• [Work request]
Please copy out the entries word for word, starting at the very first line and ending after the line that contains "coordinates (1112, 188).".

• [Information supplied]
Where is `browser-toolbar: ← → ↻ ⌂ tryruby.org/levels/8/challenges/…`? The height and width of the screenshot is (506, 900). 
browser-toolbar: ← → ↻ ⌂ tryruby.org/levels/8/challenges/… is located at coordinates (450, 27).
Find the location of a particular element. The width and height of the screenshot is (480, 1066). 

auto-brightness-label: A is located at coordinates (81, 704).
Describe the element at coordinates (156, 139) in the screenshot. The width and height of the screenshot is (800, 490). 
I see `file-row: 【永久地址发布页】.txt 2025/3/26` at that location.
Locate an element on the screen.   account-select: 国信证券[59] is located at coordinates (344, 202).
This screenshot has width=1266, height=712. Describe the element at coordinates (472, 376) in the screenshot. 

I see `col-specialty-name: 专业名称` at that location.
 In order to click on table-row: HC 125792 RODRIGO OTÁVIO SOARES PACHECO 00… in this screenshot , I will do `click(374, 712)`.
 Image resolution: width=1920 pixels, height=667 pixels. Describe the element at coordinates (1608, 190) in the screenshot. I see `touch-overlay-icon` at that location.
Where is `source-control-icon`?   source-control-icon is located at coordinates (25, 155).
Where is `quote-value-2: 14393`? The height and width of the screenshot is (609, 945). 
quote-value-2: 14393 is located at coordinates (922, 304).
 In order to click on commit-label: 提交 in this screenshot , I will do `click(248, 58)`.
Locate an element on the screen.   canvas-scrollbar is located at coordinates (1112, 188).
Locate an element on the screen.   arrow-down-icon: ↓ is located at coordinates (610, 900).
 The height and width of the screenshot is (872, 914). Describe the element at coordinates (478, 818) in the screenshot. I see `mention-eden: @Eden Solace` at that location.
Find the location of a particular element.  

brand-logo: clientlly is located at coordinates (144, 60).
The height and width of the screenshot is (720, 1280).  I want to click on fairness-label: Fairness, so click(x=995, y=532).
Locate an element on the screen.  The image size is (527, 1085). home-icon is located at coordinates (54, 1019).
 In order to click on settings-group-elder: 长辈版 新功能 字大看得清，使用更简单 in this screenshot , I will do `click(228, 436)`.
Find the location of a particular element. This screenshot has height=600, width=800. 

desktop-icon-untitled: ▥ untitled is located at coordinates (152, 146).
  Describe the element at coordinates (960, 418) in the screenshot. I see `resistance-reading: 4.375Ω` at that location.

• [Task answer]
Where is `browser-toolbar: ← → ↻ ⌂ tryruby.org/levels/8/challenges/…`? The height and width of the screenshot is (506, 900). 
browser-toolbar: ← → ↻ ⌂ tryruby.org/levels/8/challenges/… is located at coordinates (450, 27).
Find the location of a particular element. The width and height of the screenshot is (480, 1066). 

auto-brightness-label: A is located at coordinates (81, 704).
Describe the element at coordinates (156, 139) in the screenshot. The width and height of the screenshot is (800, 490). 
I see `file-row: 【永久地址发布页】.txt 2025/3/26` at that location.
Locate an element on the screen.   account-select: 国信证券[59] is located at coordinates (344, 202).
This screenshot has width=1266, height=712. Describe the element at coordinates (472, 376) in the screenshot. 

I see `col-specialty-name: 专业名称` at that location.
 In order to click on table-row: HC 125792 RODRIGO OTÁVIO SOARES PACHECO 00… in this screenshot , I will do `click(374, 712)`.
 Image resolution: width=1920 pixels, height=667 pixels. Describe the element at coordinates (1608, 190) in the screenshot. I see `touch-overlay-icon` at that location.
Where is `source-control-icon`?   source-control-icon is located at coordinates (25, 155).
Where is `quote-value-2: 14393`? The height and width of the screenshot is (609, 945). 
quote-value-2: 14393 is located at coordinates (922, 304).
 In order to click on commit-label: 提交 in this screenshot , I will do `click(248, 58)`.
Locate an element on the screen.   canvas-scrollbar is located at coordinates (1112, 188).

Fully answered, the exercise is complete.